(Exercise material)
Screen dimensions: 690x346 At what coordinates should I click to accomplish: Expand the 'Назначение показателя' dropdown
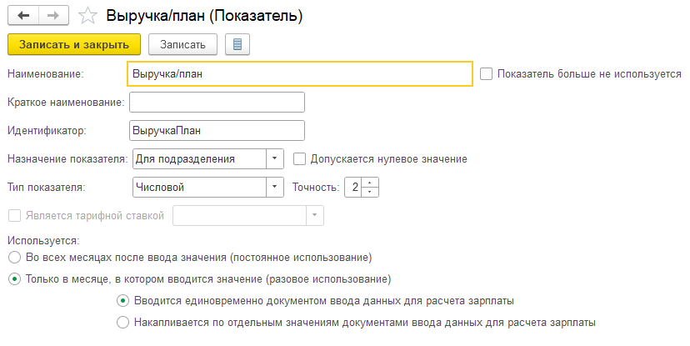tap(275, 158)
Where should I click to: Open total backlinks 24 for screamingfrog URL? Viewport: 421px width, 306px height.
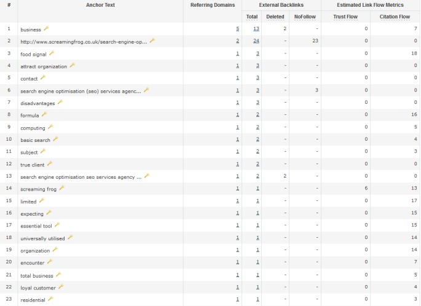click(x=255, y=41)
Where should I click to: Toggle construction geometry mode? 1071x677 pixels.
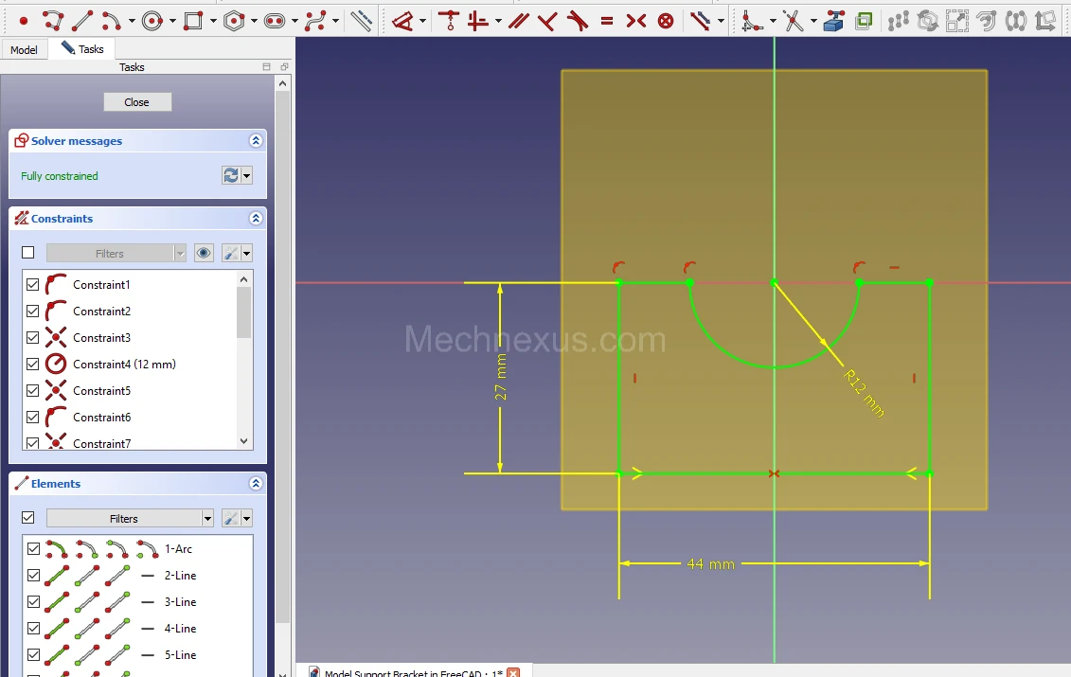click(x=361, y=20)
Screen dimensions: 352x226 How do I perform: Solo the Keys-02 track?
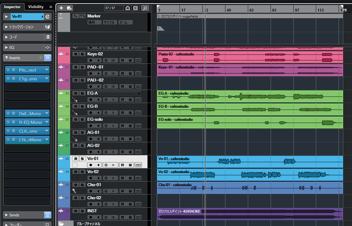[82, 54]
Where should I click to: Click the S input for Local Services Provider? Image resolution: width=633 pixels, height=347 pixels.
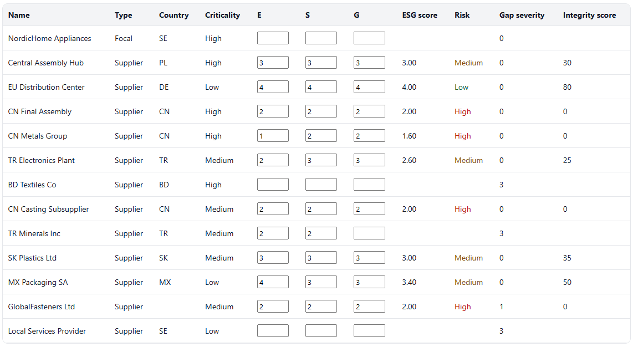click(321, 330)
(End Exercise material)
▸ **Work to complete**: Please transcribe the entries precisely and omit any images they hold.

▸ **Task solution**:
Screen dimensions: 690x346 At what coordinates should I click to accomplish: Expand the 'Назначение показателя' dropdown
tap(275, 158)
Where should I click to: Open total backlinks 24 for screamingfrog URL? Viewport: 421px width, 306px height.
click(x=255, y=41)
Where should I click to: Toggle construction geometry mode? 1071x677 pixels.
click(x=361, y=20)
Screen dimensions: 352x226 How do I perform: Solo the Keys-02 track?
[82, 54]
Where should I click to: Click the S input for Local Services Provider? Image resolution: width=633 pixels, height=347 pixels.
click(321, 330)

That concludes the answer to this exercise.